We have fabricated and investigated efficient magnetic lenses, waveguides, and mirrors from rare earth permanent materials. They are affordable and maintenance free. In contrast to corresponding light force components they do not need any supplies, they have large apertures, high reflectivity, and there is no spontaneous emission. The cylindrical shape of magnetic components is furthermore well suited to steer atomic beams.
We have modified a commercial Ti:sapphire laser to allow optical phase stabilization to an extremely stable semiconductor laser, which in turn is locked to a Doppler-free resonance in a cesium vapor cell. For time scales from 10 μs up to several hours the combined system has a rms linewidth of 4 kHz with respect to the cesium resonance. The system allows the resolution of extremely narrow resonances in a cloud of trapped atoms.
With strong rare-earth permanent magnets we have built highly refractive atom-optical components for laser-cooled atoms. We have studied the influence of axially symmetric multipole components on a cesium atomic beam. In analogy to traditional optics the action of a quadrupole ring parallels a conical prism, or axicon. Hexapole lenses were applied for focusing with a more than 1000-fold increase in atomic flux density at the focal spot and for imaging with the atomic beam. Two hexapole lenses were combined to form a telescope, which was operated off axis in order to separate fast thermal and slowed atoms. The experiments can approximately be described in terms of geometrical optics.
We have found that linearly polarized light can be used efficiently for optical trapping of cesium atoms in a magnetic-quadrupole field. The number and density of atoms of the trapped samples are comparable to a standard magneto-optical trap with σ^{+} - σ^{–} polarized light, but the influence of the magnetic-quadrupole strength is strikingly different. When the polarization of counterpropagating light beams is orthogonal, trapping is observed also for zero magnetic field.
The complex magnetic structure of the cesium atom is responsible for the interesting behaviour of its saturated absorption spectra, e.g., a two-fold sign reversal of a crossover resonance, under various polarization configurations with and without applied magnetic fields. We show that this morphology is a result of optical pumping processes including coherent population trapping which, under normal laboratory conditions, prevent the atoms from reaching an equilibrium situation. Our interpretation is useful for an intuitive and rapid understanding of this important tool in high-resolution spectroscopy.

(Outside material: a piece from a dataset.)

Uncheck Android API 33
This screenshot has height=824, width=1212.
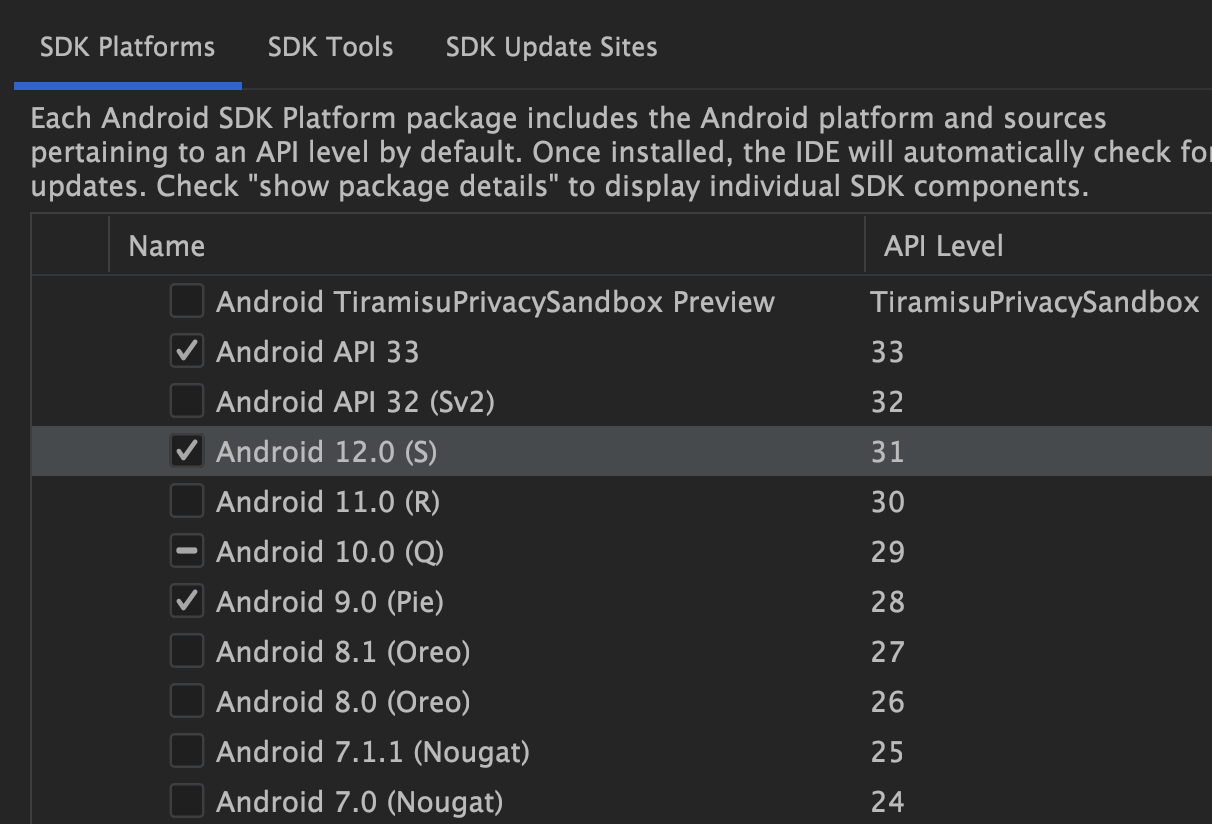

We present the construction of arbitrary multipole field configurations from strong permanent magnets for trapping charged or neutral particles. A general analytic method for the design of three-dimensional magnetic multipoles is discussed for an idealized continuously varying magnetisation taking advantage of the superposition principle. Simple recipes for constructing magnetic dipole and quadrupole fields are given with two types of elements, axially and radially magnetised rings. Cylindrical magnet components not only give free access to the experimental region of interest, but also allow for some tunability to reduce undesirable higher multipole orders. Measurements confirm theoretical predictions achieving useful magnetic fields of 1 T and steep gradients of 3 T/cm with high purity over several ccm.
We discuss an analytic method for the design of three-dimensional magnetic multipoles from permanent magnet materials. The concept is explicited with an idealized, continuously varying magnetization. The effect of segmentation for realistic implementations is discussed. As an example we present an open, experimentally accessible cylindric structure for a dipole and a quadrupole field with high purity. The fields are useful over several cm^{3}.